Be honest from the beginning

According to Smith, the best time to mention a vacation in an interview is at the earliest opportunity. Most recruitment processes start with a phone screening call where basic requirements are discussed. This is the perfect moment to mention your upcoming PTO. Usually, at some point in the screening call, there will be a discussion about the recruitment process and planned start date and that’s your opportunity to tell them you have a vacation booked. For example, the recruiter will say, we’re looking for someone to start on August 1st and you can then say I’m sorry I’m actually on vacation that week so I need to start a week later. Smith adds that in her experience, “It’s not usually a big deal.”

If the person interviewing you doesn’t bring it up, then make sure you do. Don’t feel so scared to mention it that you end up tagging the information onto the end of your post-interview thank you note – it definitely won’t go down well and they may even wonder what else you’ve been hiding.

Ask the right questions

It’s all very well waiting for a cue to talk about timelines and vacations, but if one isn’t forthcoming, or you know you won’t be able to fully relax and concentrate on the interview while you’re thinking about it, it’s absolutely okay to simply ask the question yourself. Here are three ways to approach it.

  • The start date: Smith suggests going with something along the lines of, “What’s your ideal start date for this role?” When it comes to pushing the start date, Smith says in her experience, “9 times out of 10 they can be flexible, but again, who knows what’s going on in the business. Their number one goal is to make sure the business isn’t impacted. They’re not going to judge you or anything like that, this is a normal thing, people go on vacation, it’s a totally normal thing to have a conversation about.”
  • Flexibility: If you know the start date, you can always frame your question around flexibility. Smith suggests asking how that’s lived out on a day-to-day basis, and whether there are any blackout periods – these are more common in seasonal work and retail but you do find them elsewhere.
  • PTO logistics: It’s okay to want to know how vacations work. Do you have to accrue time off and work for a specific amount of time before being entitled to PTO? Would it be a problem if you need to take leave a few weeks after starting? A popular option these days is for companies to offer unlimited leave, but how does this work in practice? Does anyone actually take it? Will you be frowned upon if you do? You might only be able to touch on the surface of the topic during an interview, so Smith recommends chatting with current employees to get a broader picture of how leave works in practice. You could reach out to company employees on LinkedIn, mutual acquaintances, etc.

Once you’ve opened up the topic or floated the idea of your upcoming PTO, Smith suggests listening carefully to the answers. “That’s your opportunity to determine whether you want to work for this company, too. Maybe the job was interesting but you start to learn more and maybe it’s not going to be a fit.” Not getting the answers you want around PTO might be a dealbreaker and only you can decide.
-- -- --
Continue the advice on bringing up planned vacation time during job interviews, picking up after its last sentence with another paragraph or two in the same style.

Data –
-- -- --
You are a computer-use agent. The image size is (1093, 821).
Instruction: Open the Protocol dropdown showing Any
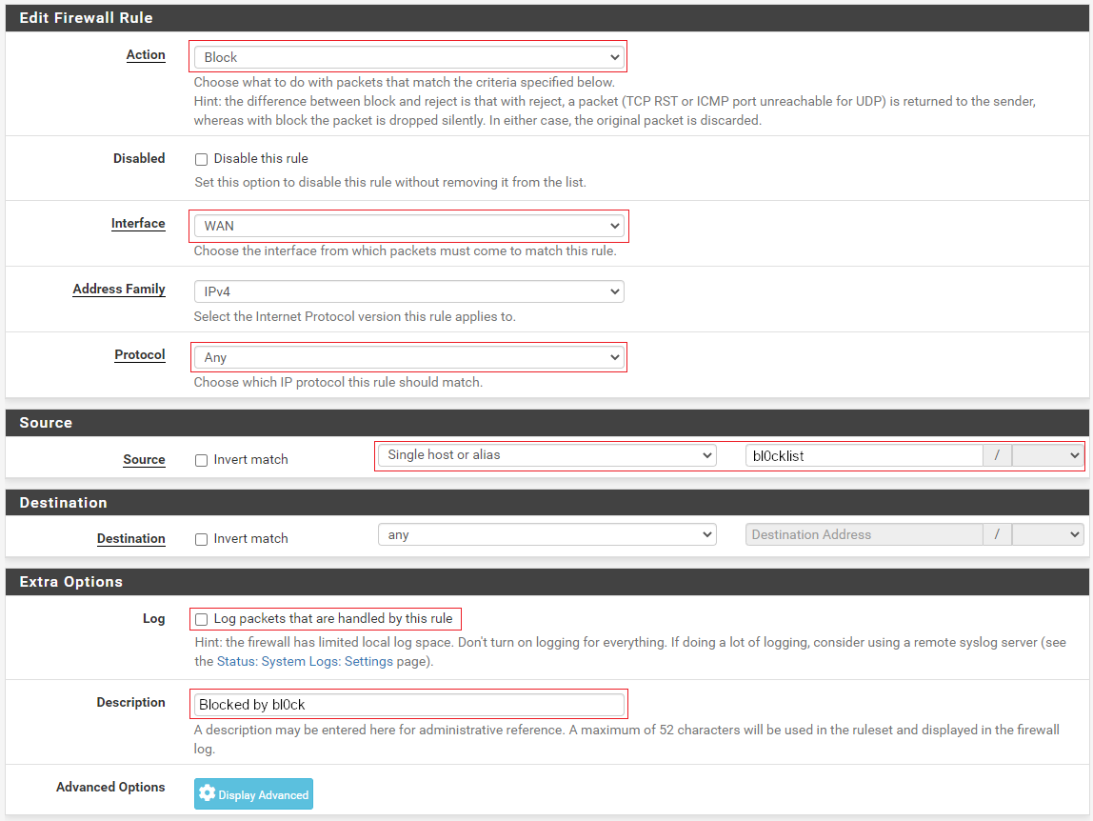(408, 357)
-- -- --
Output –
Accept that your vacation might be a problem

Before you go into full rant mode over how unfair the company is for not seeing past your vacation time to the great fit you’d be for the role, it’s worth considering the reasons behind their decision. Smith explains, “In my experience 9 times out of 10 they can adjust recruitment to allow for a vacation, but if you’re a project manager and you’re interviewing for a project management role and the project that’s kicking off August 1st, and you can’t start until August 30th, that’s going to be a problem because it’s going to have so many downstream implications, especially if it’s a big project.”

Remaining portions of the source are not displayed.